When a seizure occurs one will usually observe the following signs, sometimes alone or in combination:
- Stiff muscles followed by rhythmic contractions or running motion
- Facial twitching and chomping of the jaws
- Urination, defecation and extra salivation
If your pet is experiencing a seizure it is important to minimize the chance your pet will hurt itself. Move furniture or other objects that can cause injury and keep children away. Do not put your hand in its mouth if it turns blue because it will not swallow its tongue. The blue color will go away when the seizure subsides.

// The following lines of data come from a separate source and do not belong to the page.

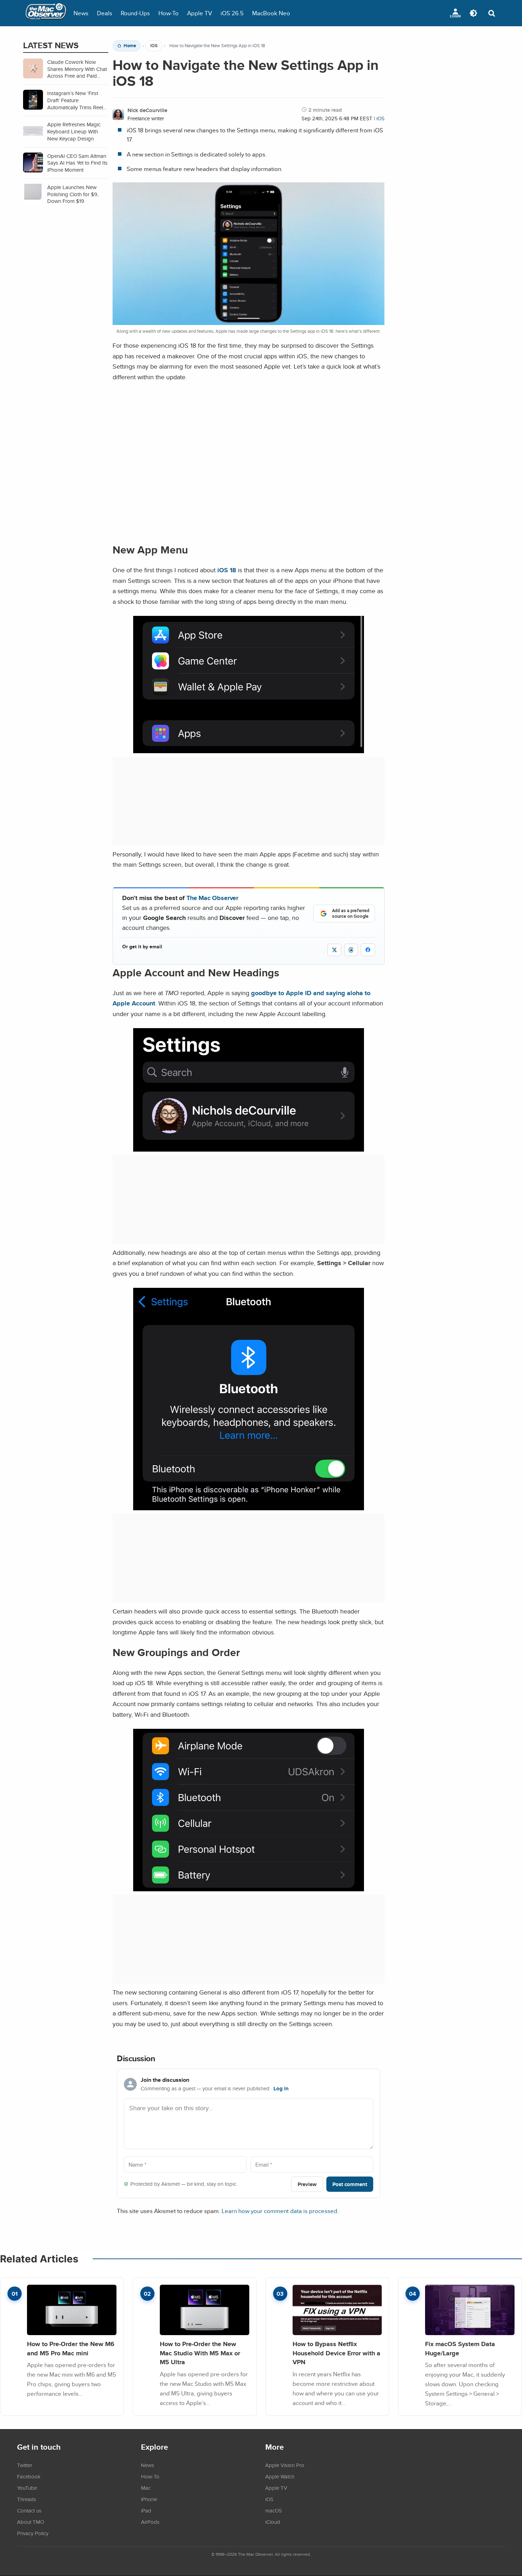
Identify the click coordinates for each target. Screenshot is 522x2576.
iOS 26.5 (232, 13)
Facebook (28, 2476)
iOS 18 (226, 570)
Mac (146, 2488)
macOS (273, 2510)
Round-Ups (135, 13)
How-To (168, 13)
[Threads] (351, 950)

Most seizures rapidly run their course and your pet returns to normal in a short period of time. If the seizure does not subside, or repeats itself in a short time, then your pet needs immediate veterinary care to stop the seizure. Fortunately, this is a rare problem.
A veterinarian should examine any pet that has a seizure since there are a multitude of causes, including epilepsy. Several different types of diagnostic tests will be recommended depending on your pet's breed, age, physical exam findings, and pattern of seizures. Sometimes a diagnosis can be made with a simple blood test, other times sophisticated tests like brain wave scans and MRIs are needed.
Depending on the diagnosis, your pet might be given a specific treatment to cure the problem, or put on anticonvulsant medication to control the problem. The most common anticonvulsant medication used is Phenobarbital. It will be used for the rest of your pet's life. The blood level needs to be checked every 6 months to ensure we are at the proper dose; this is easily accomplished with a blood test.